## [EXERCISE]
In the mental health awareness post below, list each group of people Kaye says she wrote her book for.

## [DOCUMENT SEGMENT]
• • • • • • •
Mental Health Awareness: Don’t Let it Stop

mental health awareness NAMIAs “Mental Health/Mental Illness Awareness Week” draws to a close, I open with the hope that awareness will continue. It must. We have come so far, but there is a long way to go.

With luck, Ben Behind His Voices will do its part to help spread that awareness. Last week I did a “radio interview blitz” – 20 interviews in a row! – and a frequent question was about why I wrote the book.

I’m going to let Amy Barry, award-winning columnist for “Parent’s Eye View” in Connecticut, answer that question in this excerpt from her recent article, Book Dispels Myths of Mental Illness (click on the title to read full article). Thanks to Amy for asking the right questions, and framing them so beautifully with her own words.

More than a decade ago Congress declared the first week of October Mental Awareness Week to draw attention to the efforts of the National Alliance on Mental Illness (NAMI), an education and advocacy group that aims to “change hearts, minds, and attitudes” about mental illness on a grassroots, community level.
Sadly, we still have a long way to go in accurately diagnosing, treating, creating empathy for, and reducing fear of those who suffer with mental illnesses, despite the fact that illnesses such as schizophrenia are estimated to strike one in 100 people worldwide.
The recently published “Ben Behind His Voices: One Family’s Journey From the Chaos of Schizophrenia to Hope” by Randye Kaye is an intimate, honest, heart-wrenching story of a mother and the son she adores slipping away into the throes of mental illness. (The name Ben is fictitious to protect her son’s privacy).

She says her background as an actress and performer makes her a storyteller and helped her write this book.

“It gave me the capacity to step outside the story and tell it,” she says. “I think we learn best through stories. You can make the point and teach the facts, but if you don’t illustrate it with stories from your life and experience, people can’t connect to it.”
Kaye’s hope is for the story to be gripping and for people to care about “the characters” and also get helpful factual information, which is included as chapter guideposts.
She says she didn’t write the book for herself – she had already spent a lot of time processing the grief of having a child with a mental illness.

“The fantasy that nothing can happen to your kid gets shattered – and it’s a really tough piece of glass to shatter,” she says. “I wrote the book for parents so they wouldn’t feel alone, and I wrote it for providers (therapists, school psychiatrists, social workers), so when they meet them – which is usually at the end of their rope – not to judge them, and to allow the families as much as possible to be part of the recovery. I also wrote it for my son – to increase understanding and reduce stigma for those with mental illness. Until we understand it, we have no idea how much courage it takes (someone like Ben) to get up and have a day.”
• • • • • • •
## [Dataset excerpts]

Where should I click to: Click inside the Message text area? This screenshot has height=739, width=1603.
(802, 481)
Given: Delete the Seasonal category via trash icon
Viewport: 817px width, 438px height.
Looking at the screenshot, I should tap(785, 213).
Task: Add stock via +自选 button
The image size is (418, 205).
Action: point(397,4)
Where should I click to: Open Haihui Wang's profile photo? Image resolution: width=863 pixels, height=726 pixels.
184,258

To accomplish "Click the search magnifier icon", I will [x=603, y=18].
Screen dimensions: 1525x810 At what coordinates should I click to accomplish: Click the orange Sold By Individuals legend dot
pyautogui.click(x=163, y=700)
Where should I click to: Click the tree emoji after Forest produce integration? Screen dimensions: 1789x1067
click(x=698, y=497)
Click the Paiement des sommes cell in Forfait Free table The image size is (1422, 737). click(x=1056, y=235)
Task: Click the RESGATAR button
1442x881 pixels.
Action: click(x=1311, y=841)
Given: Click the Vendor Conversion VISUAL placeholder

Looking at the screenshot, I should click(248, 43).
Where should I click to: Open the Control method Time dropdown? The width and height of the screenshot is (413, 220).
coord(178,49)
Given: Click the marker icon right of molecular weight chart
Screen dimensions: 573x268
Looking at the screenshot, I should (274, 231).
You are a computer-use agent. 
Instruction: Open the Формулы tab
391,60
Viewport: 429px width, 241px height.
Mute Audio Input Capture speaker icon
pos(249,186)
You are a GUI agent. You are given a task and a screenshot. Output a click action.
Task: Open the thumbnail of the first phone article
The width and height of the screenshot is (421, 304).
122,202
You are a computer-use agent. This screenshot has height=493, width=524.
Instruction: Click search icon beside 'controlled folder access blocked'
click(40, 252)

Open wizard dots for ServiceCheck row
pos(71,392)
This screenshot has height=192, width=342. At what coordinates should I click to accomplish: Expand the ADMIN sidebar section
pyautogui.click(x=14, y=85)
• • • • • • •
## [OUTPUT FOR THIS EXERCISE]
- Parents
- Providers (therapists, school psychiatrists, social workers)
- Her son